Foto: PMC
O prefeito de Campinas, Jonas Donizette, fez um pronunciamento na manhã desta sexta-feira, 21 de junho, sobre a manifestação ocorrida no município entre o final da tarde e a noite de quinta. Ele lamentou o fato de a passeata ter terminado com atos de vandalismo e violência, principalmente na área do Paço Municipal. “São dois sentimentos distintos: um de alegria, pela manifestação cívica e sadia, e o outro de tristeza, por toda essa destruição na cidade”, avaliou.
Segundo o prefeito, é preciso separar os manifestantes em dois grupos. “O maior, tem pessoas bem intencionadas que lutam por um país diferente. O outro, é o dessa minoria. Porém, minoria nem sempre quer dizer pouca gente. Ontem, eles vieram direto à Prefeitura e praticaram uma violência persistente. Em seguida, foram para a cidade e continuaram quebrando e saqueando estabelecimentos comerciais”. Jonas ainda afirmou que “as pessoas do grupo do bem não podem ser usadas pelas pessoas do mal que tiram proveito das bandeiras positivas e do civismo para praticarem os atos como o da última noite”.

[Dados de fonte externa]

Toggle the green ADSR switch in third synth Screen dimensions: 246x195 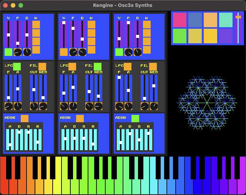(x=135, y=118)
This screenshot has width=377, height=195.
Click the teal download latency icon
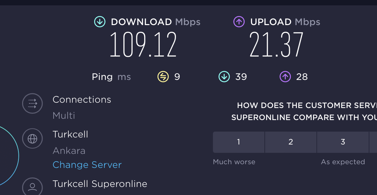point(224,77)
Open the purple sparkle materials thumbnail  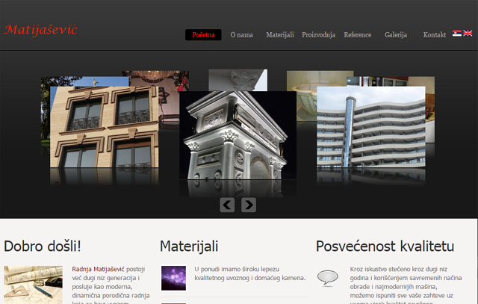(173, 278)
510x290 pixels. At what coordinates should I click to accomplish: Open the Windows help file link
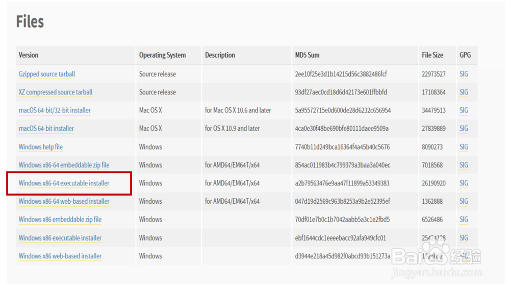pyautogui.click(x=41, y=147)
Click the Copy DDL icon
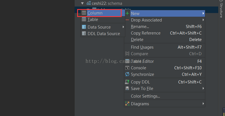Screen dimensions: 225x116 point(127,82)
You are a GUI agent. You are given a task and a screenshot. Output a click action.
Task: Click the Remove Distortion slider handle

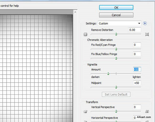(x=116, y=34)
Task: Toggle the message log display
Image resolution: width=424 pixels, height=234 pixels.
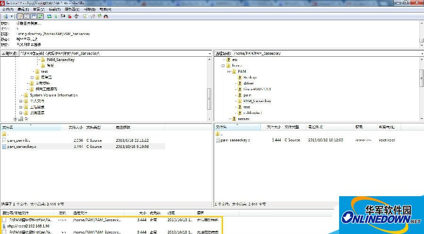Action: (x=20, y=16)
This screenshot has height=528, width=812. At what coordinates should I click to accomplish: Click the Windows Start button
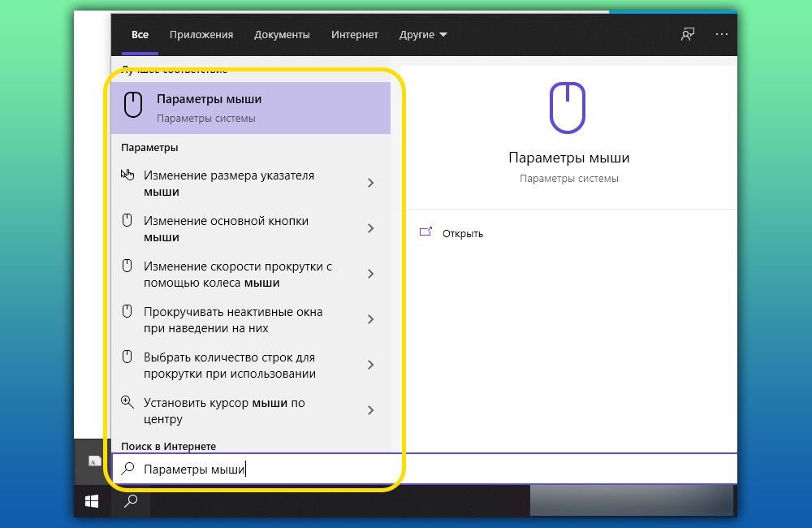pos(92,500)
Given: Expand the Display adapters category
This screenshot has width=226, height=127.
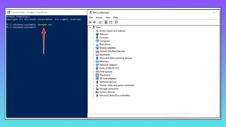Looking at the screenshot, I should 94,48.
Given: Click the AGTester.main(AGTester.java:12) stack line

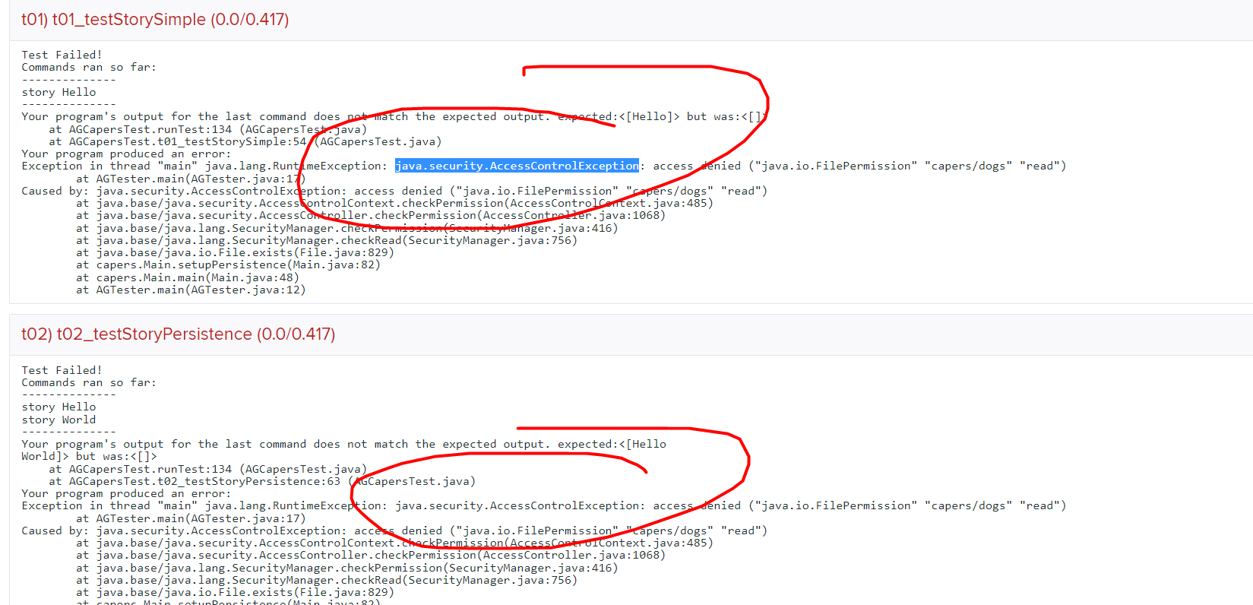Looking at the screenshot, I should pyautogui.click(x=201, y=290).
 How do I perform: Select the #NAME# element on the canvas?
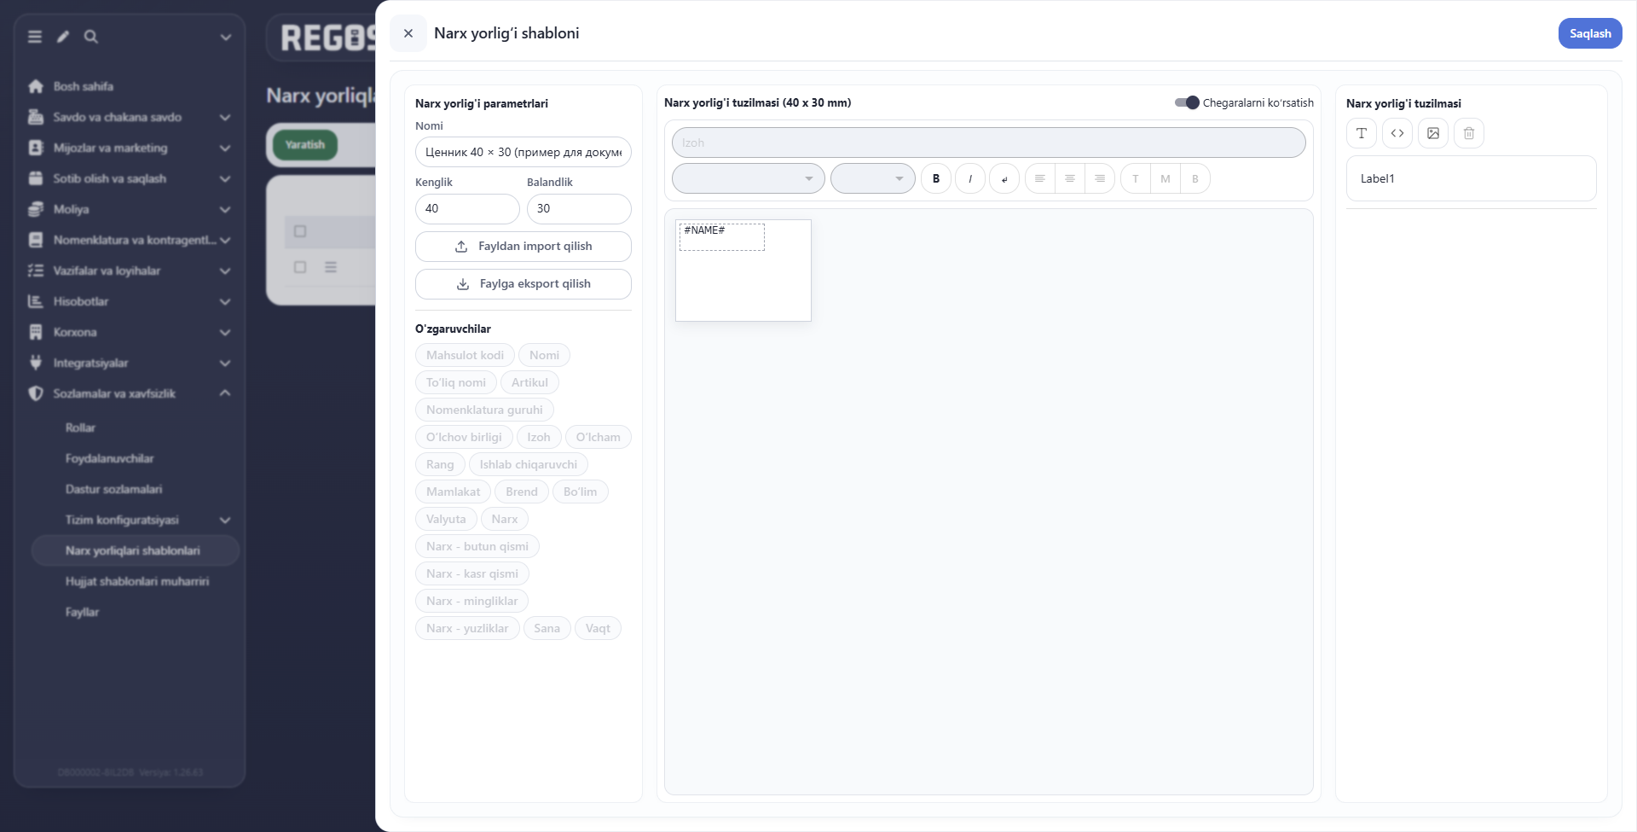pyautogui.click(x=722, y=236)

Durante a manhã, o prefeito recebeu a visita de quatro estudantes adolescentes que vieram mostrar sua indignação com a violência. “Elas estavam na passeata de ontem e vieram se colocar à disposição para ajudar a gente na limpeza. Estavam com olhares de tristeza. É com este tipo de exemplo que se constrói uma civilização”, ressaltou.
De acordo com Jonas, a Guarda Municipal foi orientada a não colocar barreiras físicas ao redor do Palácio dos Jequitibás. “É a nossa maneira de dizer ao povo que ele é bem-vindo na Prefeitura. A GM fez a proteção, mas com orientação de não utilizar balas de borracha, somente escudos. Os guardas tiveram temperança e agiram com muita paciência e prudência, apenas respondendo quando foram atacados”.
O prefeito se posicionou favorável às manifestações e informou que irá se reunir com o secretário de Cooperação nos Assuntos de Segurança Pública, Luiz Augusto Baggio, e também com autoridades policiais da cidade para evitar outros acontecimentos deste tipo. “Vamos tentar nos reforçar ao máximo e, unidos a sociedade organizada, nos posicionarmos contra o vandalismo e condenarmos essas ações”.